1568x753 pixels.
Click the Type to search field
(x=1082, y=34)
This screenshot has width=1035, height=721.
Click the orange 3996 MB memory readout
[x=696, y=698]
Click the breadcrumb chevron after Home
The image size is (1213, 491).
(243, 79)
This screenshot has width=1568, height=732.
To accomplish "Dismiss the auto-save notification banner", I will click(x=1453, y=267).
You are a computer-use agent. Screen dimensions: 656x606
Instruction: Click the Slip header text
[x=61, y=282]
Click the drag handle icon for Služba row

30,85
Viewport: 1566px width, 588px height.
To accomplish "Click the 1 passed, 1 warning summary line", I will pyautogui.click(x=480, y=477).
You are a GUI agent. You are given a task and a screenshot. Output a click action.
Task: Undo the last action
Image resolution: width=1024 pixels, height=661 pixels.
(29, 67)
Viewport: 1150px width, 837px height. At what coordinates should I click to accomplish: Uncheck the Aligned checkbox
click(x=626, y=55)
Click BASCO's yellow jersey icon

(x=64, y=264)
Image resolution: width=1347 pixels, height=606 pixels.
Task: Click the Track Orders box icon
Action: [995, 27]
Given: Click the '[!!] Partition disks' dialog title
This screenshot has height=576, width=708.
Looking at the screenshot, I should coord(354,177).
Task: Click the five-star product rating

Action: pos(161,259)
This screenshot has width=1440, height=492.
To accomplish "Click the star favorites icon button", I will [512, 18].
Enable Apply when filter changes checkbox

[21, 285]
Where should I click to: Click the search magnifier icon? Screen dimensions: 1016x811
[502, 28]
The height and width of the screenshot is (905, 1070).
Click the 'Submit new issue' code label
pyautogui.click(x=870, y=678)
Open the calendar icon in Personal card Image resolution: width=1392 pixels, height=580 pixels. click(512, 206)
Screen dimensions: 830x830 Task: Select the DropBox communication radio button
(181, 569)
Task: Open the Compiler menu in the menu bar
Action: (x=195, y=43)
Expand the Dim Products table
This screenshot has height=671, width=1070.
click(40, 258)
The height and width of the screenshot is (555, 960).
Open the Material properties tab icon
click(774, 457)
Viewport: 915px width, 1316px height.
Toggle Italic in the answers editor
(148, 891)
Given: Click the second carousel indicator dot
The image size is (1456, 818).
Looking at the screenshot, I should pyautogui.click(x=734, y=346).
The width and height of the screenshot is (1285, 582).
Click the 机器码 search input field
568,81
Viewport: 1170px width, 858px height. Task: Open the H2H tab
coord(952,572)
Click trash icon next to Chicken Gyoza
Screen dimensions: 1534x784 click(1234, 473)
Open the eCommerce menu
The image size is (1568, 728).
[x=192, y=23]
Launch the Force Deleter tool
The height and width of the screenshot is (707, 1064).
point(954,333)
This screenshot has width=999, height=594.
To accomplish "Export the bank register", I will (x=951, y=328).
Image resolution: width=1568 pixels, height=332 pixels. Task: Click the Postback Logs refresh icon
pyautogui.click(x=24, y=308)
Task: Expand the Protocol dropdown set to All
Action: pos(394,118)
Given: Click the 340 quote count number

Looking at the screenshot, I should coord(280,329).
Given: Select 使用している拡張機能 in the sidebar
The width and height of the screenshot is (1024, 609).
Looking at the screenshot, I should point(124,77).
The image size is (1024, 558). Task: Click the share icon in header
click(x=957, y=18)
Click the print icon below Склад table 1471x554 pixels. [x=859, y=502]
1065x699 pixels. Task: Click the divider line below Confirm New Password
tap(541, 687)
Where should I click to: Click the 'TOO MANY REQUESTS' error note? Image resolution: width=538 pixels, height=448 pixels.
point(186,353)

◆ **Exercise aim**:
Please transcribe exactly the lines above from the line that has "Screen dimensions: 830x830" up to and including the line that has "The height and width of the screenshot is (555, 960)."; no other line belongs in the answer.

◆ **Reply to the task**:
Screen dimensions: 830x830 Task: Select the DropBox communication radio button
(181, 569)
Task: Open the Compiler menu in the menu bar
Action: (x=195, y=43)
Expand the Dim Products table
This screenshot has height=671, width=1070.
click(40, 258)
The height and width of the screenshot is (555, 960).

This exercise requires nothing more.